Aspek transaksi keuangan pun diusahakan tidak melanggar aturan syariat dan menghindari riba (bunga), maysir (judi dan spekulasi), serta gharar (ketidakpastian). 

Di perencanaan keuangan syariah juga dikenal sistem pinjam meminjam alias utang. Hanya saja, dalam aktivitas ini, tidak diperkenankan melakukan praktik riba atau mencari untung dari bunga utang. Riba, menurut Rakhmi, bukan semata mengambil keuntungan bunga investasi. 

Sesuatu yang disebut riba bisa juga karena tindakan melakukan pertukaran barang yang tidak setara nilainya. Misalnya, melakukan pertukaran atau barter gandum dengan gandum.

Meski dua gandum yang akan dibarter beratnya sama-sama 1 kilogram, tapi kedua gandum itu kualitasnya bisa saja berbeda. 

"Intinya, prinsip di perencanaan keuangan syariah yang utama bukan hanya sekadar bunga atau keridhaan seseorang, tetapi bagaimana caranya setiap pihak merasa adil," papar Rakhmi.

Berutang

 Berutang menurut konsep syariah, timpal Mike, harus ada objeknya. Nah, jika objeknya aset, konsep yang digunakan adalah jual beli. Contoh, Anda berutang ke salah satu pihak untuk membeli rumah seharga Rp 100 juta. 

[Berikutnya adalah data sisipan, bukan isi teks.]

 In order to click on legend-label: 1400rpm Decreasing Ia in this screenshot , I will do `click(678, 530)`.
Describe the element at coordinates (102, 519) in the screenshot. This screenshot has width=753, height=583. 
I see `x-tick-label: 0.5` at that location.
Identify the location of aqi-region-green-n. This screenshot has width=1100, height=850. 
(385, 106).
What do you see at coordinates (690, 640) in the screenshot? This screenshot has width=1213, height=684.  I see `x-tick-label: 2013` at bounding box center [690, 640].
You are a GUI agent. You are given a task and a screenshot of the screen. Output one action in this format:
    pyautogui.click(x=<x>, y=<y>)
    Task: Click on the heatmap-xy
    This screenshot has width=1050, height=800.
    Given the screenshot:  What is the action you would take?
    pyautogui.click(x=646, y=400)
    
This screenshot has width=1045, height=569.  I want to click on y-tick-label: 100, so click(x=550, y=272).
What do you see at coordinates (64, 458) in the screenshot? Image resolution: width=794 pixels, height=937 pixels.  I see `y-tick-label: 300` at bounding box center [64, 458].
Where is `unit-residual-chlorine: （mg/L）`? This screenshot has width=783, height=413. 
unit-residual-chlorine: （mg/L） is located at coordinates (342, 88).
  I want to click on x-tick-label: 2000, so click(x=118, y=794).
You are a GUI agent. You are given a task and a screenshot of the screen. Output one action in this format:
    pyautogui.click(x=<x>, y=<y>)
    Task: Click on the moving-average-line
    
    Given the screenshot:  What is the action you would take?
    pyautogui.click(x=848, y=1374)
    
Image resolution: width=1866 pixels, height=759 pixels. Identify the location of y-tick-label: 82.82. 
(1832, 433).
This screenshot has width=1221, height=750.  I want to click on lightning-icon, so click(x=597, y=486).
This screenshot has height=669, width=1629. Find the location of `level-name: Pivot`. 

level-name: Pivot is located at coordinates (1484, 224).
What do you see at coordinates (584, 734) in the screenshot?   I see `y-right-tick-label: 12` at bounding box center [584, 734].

Hal ini bisa diasumsikan, pihak itulah yang menjual rumah ke Anda. Karena itu, pihak yang memberikan pinjaman tadi berhak mendapat marjin dari hasil menjual rumah ke Anda. 

"Kalau harganya Rp 120 juta, Anda cuma diwajibkan membayar utang sebesar itu. Nah, ini bukan riba karena menganut unsur jual beli," jelas Mike. 

Jika pinjam meminjam objeknya usaha, konsep yang dipakai adalah bagi hasil. Misal, Anda punya usaha dan butuh pendanaan yang berasal dari pinjaman. Maka lazimnya, keuntungan pemberi pinjaman berasal dari bagi hasil kegiatan usaha. 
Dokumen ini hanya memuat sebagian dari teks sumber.